Insight regulatório
Controlos AML para Plataformas FinTech
Os programas AML para FinTech exigem mais do que documentos de política. Requerem onboarding baseado no risco, lógica de monitorização, procedimentos de escalamento, evidências e disciplina operacional.
As plataformas FinTech crescem frequentemente mais depressa do que a sua infraestrutura de compliance. O resultado é uma lacuna familiar: o modelo de negócio torna-se complexo, mas os controlos AML permanecem genéricos, interpretados manualmente ou copiados de instituições com perfis de risco diferentes.

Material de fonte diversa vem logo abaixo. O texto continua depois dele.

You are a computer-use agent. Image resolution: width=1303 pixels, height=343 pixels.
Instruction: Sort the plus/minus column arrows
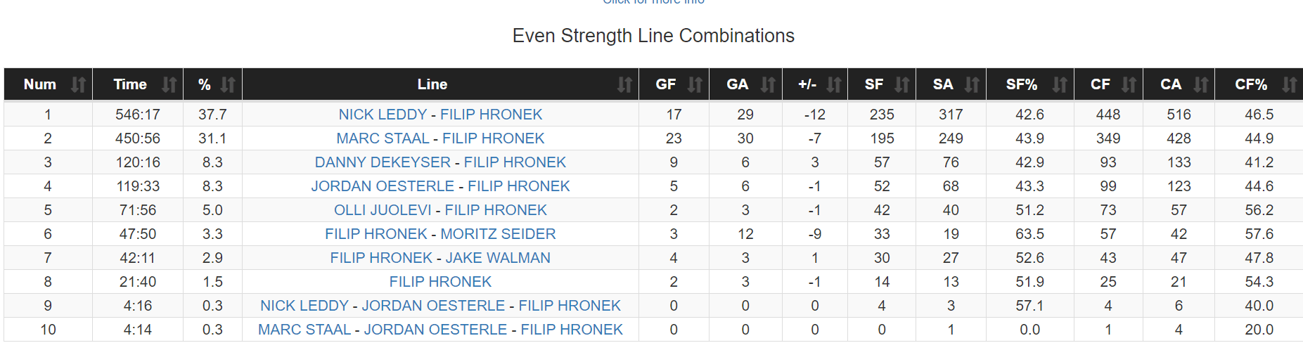pos(834,85)
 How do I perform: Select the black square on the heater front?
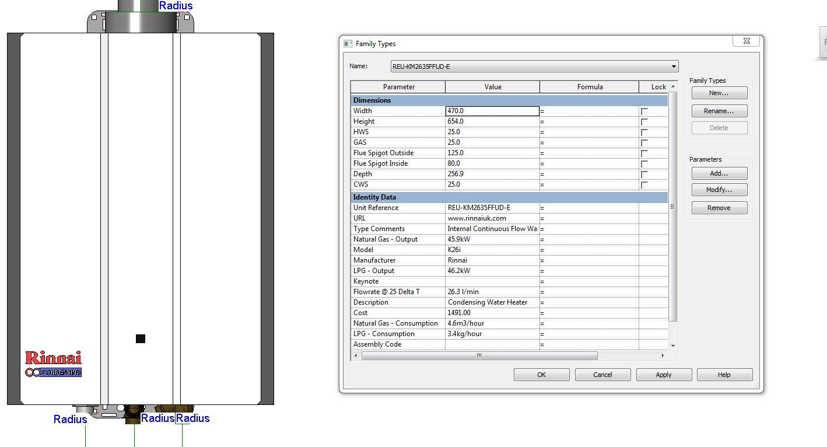[x=141, y=338]
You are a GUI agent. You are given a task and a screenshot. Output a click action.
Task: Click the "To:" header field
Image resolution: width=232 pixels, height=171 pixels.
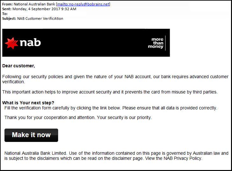point(5,14)
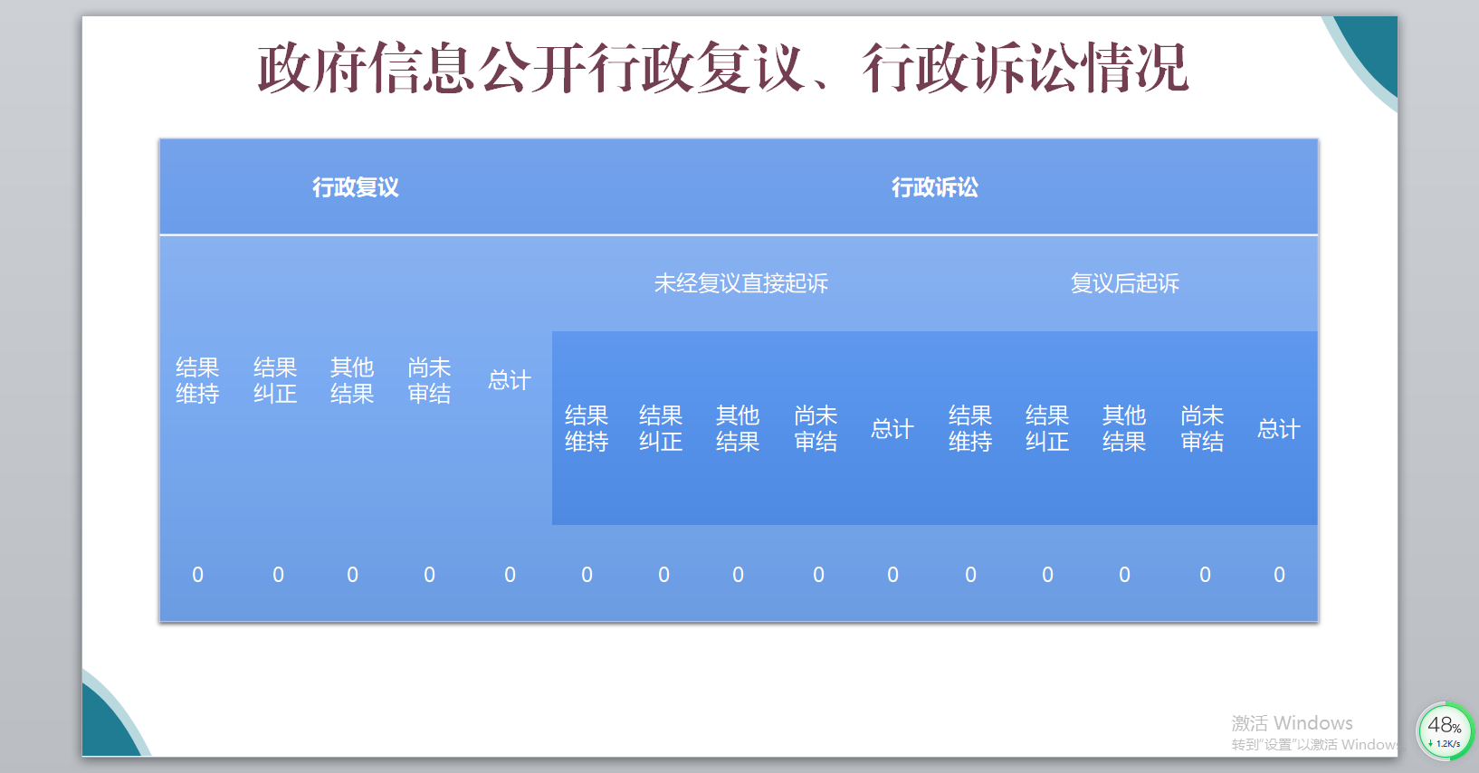Click 其他结果 under the 行政复议 section

click(x=352, y=380)
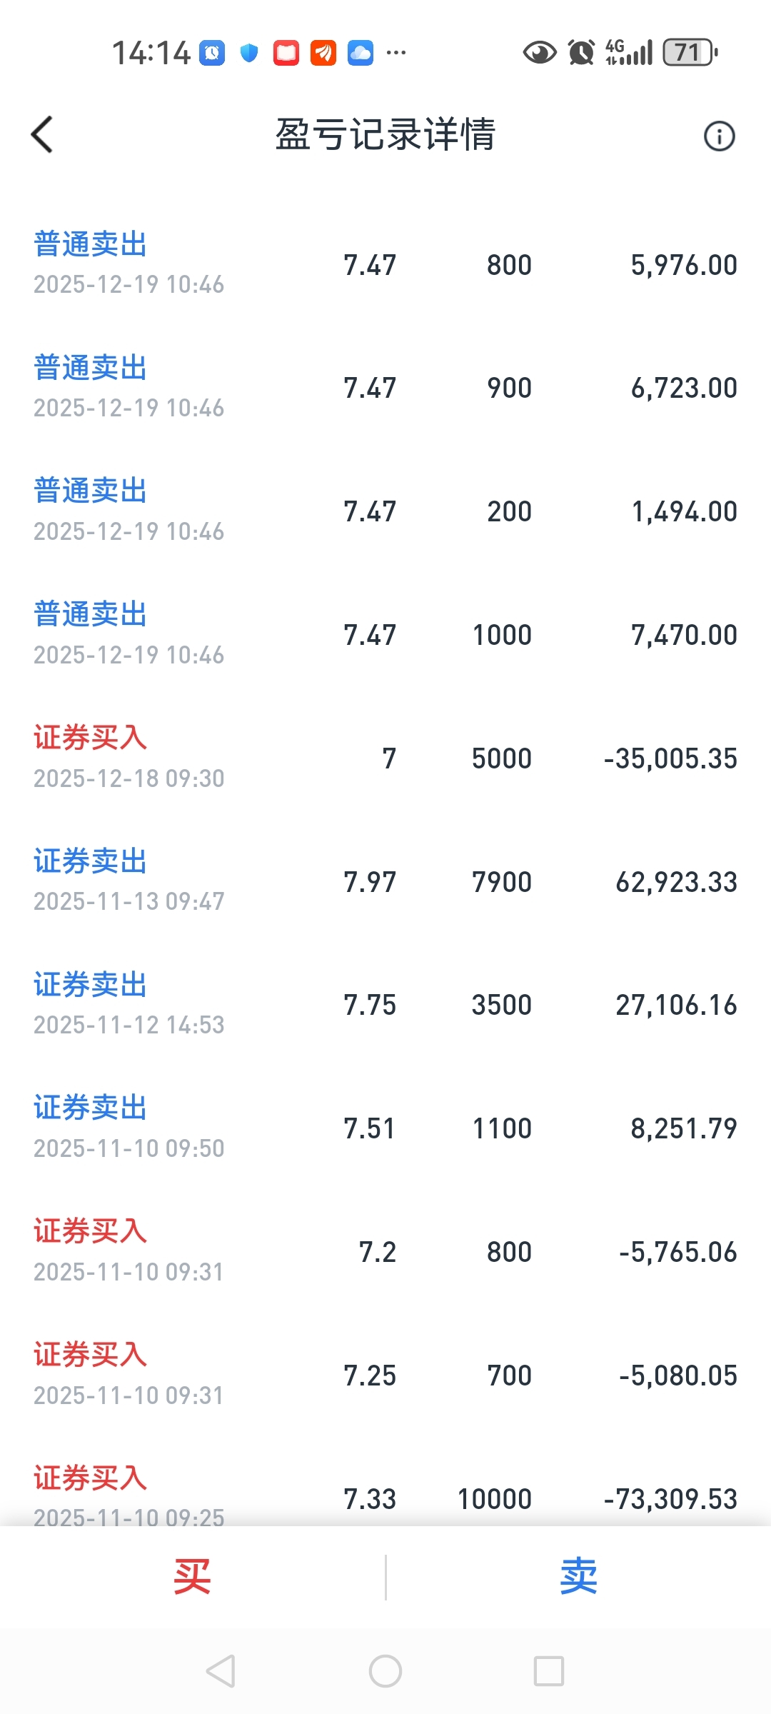Tap the blue cloud notification icon
This screenshot has width=771, height=1714.
[x=361, y=52]
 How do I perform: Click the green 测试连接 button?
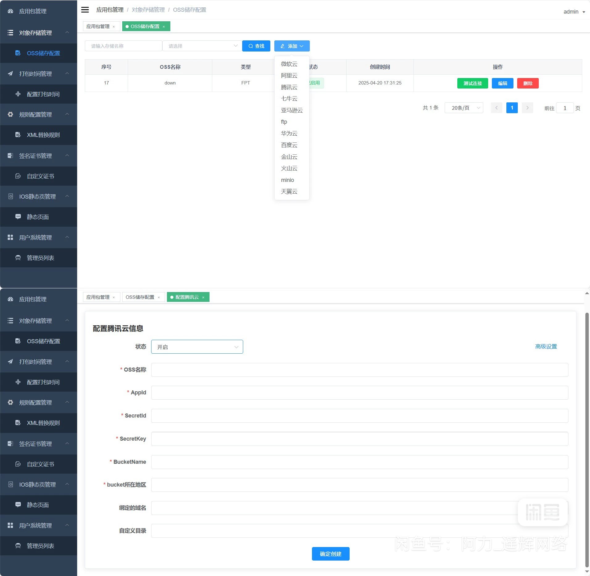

A conceção eficaz de controlos AML começa pelo próprio produto. Quem utiliza a plataforma? Que valor circula através dela? Que jurisdições estão envolvidas? Onde podem a anonimidade, a estratificação, a movimentação rápida ou o controlo por terceiros entrar no sistema?
A partir daí, o framework AML deve ligar onboarding, KYC, análise da titularidade efetiva, monitorização de transações, triagem de sanções, protocolos de escalamento, conservação de registos e análise de atividade suspeita. A questão central não é saber se existe uma política. A questão é saber se o ambiente de controlo consegue detetar, explicar e evidenciar decisões de risco sob pressão regulatória.